From the get-go, the Penguins played like a team that has lots of gears to go to. Crosby had a goal and an assist and looked like a player who has easily forgotten that the last playoff game played on this ice was the deciding game in last June's Stanley Cup finals won by the Detroit Red Wings.
The Flyers were stymied by the forechecking of the Cooke, Tyler Kennedy and Jordan Staal trio. That forward line scored the ultimate game-winner early in the second period, as seven different Penguins collected points.
Except for brief moments, Fleury had an easy night in the Pittsburgh goal; he was rarely called on to face successive shots or sustained pressure in the Penguins' zone.
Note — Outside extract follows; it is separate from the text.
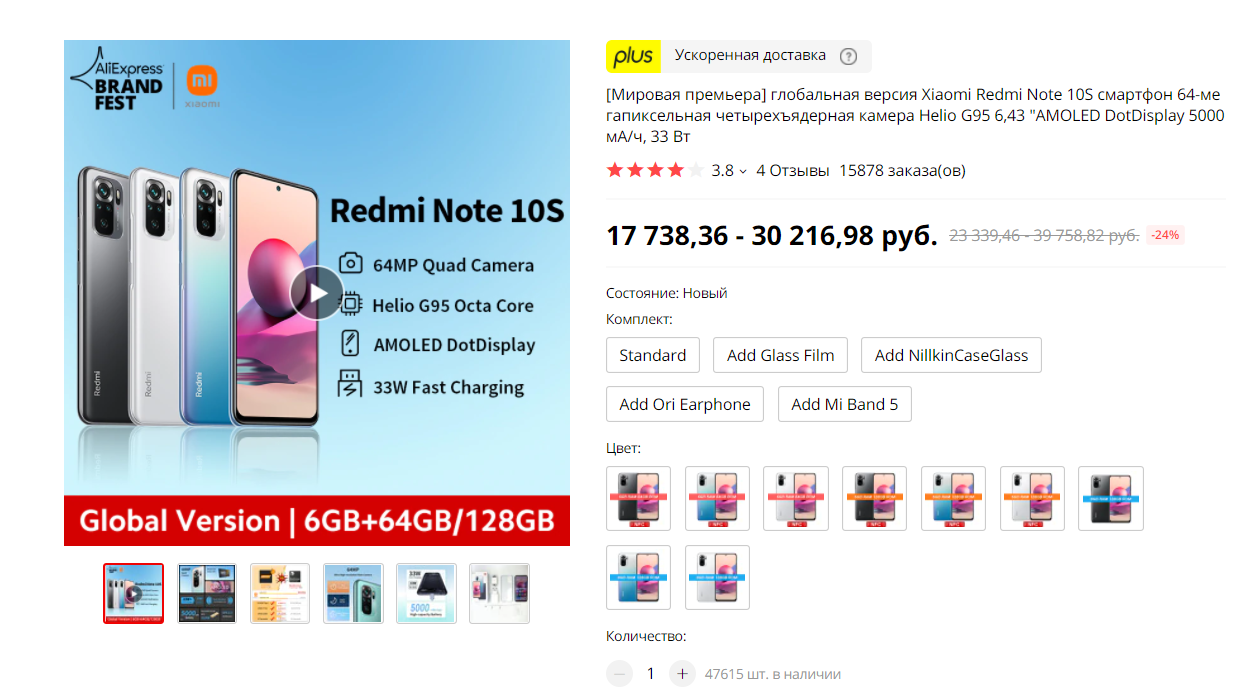Viewport: 1246px width, 697px height.
Task: Increase quantity with the plus button
Action: (682, 674)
"It was important not because of last year, just because you want to start the series off right, especially being at home," Crosby said. "Last year is done. We'll take the experience from it, but I don't think that was in anybody's mind. We certainly just want to be tough at home and establish that early."
Pittsburgh coach Dan Bylsma said before Game 1 -- his first as an NHL head coach -- that he likes to think of a playoff series as not a best-of-seven affair, but a race to four. The Penguins announced Wednesday the race is on.
One might have expected the Flyers to insist in Game 1 that losing home ice in the grisly fashion they did on the last afternoon of the regular season didn't matter. But they didn't. Still, here's the thing about statements -- they often have a short shelf life in the playoffs. Or they can.
Of the eight opening-round series last season, the team that won Game 1 went on to win six of eight series. The one team in the Eastern Conference that dropped its first game but rebounded to advance to the second round was Philadelphia.
And so, Friday's Game 2 will bring with it a new set of conversations. It's up to the Flyers to make sure the next chapter in no way resembles the one they produced Wednesday.
"We can play better as a group, I think that's pretty evident," veteran Mike Knuble said. "I don't think anybody in our room is happy by any means, and we've got to regroup and come with a much better effort. I think that goes without saying, and we plan on it."
Scott Burnside covers the NHL for ESPN.com.